* PROBLEM STATEMENT:
Look through the listing below for lines containing the word "resolution". State only their number.

* PROVIDED MATERIAL:

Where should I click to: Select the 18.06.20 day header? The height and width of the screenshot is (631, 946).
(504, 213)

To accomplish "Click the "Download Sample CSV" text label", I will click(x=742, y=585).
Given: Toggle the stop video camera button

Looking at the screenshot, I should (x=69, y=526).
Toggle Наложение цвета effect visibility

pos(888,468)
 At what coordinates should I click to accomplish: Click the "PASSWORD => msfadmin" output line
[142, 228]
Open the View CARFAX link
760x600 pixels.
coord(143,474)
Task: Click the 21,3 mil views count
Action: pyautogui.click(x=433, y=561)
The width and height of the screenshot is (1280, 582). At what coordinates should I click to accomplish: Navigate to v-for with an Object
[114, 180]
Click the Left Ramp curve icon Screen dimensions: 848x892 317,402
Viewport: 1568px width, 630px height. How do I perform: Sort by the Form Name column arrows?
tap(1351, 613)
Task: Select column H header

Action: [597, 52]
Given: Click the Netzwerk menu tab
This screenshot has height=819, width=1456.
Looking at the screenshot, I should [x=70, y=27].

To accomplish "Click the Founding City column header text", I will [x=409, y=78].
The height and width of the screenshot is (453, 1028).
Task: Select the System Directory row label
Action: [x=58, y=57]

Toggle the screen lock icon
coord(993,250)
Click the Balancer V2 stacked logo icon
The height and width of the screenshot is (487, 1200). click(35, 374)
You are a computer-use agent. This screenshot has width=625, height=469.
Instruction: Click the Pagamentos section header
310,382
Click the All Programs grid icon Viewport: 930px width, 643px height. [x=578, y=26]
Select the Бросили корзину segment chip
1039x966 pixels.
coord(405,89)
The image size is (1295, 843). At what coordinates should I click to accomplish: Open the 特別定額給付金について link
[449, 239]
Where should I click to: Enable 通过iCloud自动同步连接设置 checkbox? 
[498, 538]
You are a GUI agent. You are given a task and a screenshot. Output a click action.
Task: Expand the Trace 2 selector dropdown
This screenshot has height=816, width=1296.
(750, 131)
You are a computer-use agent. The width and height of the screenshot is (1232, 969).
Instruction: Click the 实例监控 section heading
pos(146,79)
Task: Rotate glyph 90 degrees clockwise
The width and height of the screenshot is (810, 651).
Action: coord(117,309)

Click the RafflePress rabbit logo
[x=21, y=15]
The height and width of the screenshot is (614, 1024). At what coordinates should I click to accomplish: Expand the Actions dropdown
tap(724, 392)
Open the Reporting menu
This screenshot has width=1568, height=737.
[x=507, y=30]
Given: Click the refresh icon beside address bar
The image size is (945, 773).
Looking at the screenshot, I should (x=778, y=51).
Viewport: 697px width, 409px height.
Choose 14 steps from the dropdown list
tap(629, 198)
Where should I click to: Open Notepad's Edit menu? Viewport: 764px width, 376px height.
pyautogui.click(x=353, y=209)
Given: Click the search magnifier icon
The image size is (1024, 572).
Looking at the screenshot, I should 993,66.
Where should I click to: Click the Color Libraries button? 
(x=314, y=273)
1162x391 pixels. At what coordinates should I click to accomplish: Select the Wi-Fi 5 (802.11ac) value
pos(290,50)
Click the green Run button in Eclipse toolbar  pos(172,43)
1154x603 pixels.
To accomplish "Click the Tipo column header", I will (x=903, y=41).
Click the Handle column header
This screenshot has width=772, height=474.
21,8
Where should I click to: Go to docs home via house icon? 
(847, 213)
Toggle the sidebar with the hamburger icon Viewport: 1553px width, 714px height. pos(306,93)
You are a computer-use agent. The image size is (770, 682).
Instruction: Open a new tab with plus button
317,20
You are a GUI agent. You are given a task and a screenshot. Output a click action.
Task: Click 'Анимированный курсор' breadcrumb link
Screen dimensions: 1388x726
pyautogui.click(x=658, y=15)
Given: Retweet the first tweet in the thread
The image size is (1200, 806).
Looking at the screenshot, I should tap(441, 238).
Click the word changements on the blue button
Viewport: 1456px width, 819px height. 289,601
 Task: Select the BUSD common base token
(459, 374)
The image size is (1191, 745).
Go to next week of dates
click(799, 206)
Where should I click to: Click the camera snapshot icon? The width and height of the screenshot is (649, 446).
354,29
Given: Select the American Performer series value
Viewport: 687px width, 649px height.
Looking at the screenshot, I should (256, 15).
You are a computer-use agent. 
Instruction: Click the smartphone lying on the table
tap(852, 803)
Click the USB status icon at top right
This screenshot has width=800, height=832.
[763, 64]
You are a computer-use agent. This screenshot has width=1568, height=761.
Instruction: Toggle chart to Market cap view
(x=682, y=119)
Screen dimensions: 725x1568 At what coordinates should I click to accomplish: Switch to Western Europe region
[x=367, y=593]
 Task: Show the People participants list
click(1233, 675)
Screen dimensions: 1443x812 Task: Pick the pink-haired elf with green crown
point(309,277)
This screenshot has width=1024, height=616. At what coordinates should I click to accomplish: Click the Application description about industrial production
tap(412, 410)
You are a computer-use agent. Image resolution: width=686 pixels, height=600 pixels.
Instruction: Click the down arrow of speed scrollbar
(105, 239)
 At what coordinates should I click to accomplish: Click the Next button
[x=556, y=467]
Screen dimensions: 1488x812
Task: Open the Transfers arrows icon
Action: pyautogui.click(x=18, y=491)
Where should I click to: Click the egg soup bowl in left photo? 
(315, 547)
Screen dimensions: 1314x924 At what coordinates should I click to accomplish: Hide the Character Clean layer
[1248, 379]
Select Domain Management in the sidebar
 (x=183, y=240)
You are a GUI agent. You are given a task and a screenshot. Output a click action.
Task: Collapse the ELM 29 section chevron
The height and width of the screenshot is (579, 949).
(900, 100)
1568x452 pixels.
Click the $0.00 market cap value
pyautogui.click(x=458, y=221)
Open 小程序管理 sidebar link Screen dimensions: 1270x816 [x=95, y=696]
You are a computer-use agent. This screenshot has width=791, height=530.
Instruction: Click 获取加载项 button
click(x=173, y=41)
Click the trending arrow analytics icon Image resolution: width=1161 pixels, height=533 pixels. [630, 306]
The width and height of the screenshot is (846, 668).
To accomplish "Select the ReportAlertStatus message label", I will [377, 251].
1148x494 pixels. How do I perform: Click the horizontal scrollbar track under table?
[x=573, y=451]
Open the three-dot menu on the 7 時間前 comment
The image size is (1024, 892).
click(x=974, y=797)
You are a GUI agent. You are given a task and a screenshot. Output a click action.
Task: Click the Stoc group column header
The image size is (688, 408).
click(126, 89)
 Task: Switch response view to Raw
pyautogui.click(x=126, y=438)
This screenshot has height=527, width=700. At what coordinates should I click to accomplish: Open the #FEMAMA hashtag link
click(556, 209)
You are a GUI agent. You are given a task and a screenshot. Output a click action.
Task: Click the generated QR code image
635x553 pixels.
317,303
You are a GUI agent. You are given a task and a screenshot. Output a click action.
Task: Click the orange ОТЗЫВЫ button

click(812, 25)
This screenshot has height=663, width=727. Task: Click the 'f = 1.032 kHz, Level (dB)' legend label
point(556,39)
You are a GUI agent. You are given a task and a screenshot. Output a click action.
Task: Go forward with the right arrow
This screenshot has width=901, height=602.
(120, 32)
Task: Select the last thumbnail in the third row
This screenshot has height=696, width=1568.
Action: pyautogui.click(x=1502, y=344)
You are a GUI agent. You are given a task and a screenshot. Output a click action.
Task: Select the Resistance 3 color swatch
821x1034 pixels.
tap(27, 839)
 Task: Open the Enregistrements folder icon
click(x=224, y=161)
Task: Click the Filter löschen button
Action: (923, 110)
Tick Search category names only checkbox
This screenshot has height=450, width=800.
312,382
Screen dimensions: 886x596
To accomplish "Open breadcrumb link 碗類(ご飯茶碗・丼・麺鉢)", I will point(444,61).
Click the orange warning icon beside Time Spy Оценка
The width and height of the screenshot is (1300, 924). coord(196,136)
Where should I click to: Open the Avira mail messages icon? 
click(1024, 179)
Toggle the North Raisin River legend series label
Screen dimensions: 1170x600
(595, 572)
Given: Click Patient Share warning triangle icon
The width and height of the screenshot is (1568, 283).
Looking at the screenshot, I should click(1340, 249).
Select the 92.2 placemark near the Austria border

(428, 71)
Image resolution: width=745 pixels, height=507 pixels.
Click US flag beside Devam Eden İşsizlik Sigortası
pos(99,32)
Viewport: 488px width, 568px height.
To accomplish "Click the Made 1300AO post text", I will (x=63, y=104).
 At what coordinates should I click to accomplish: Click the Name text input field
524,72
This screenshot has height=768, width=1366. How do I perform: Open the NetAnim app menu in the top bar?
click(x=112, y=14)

* SOLUTION FOR THIS EXERCISE:
3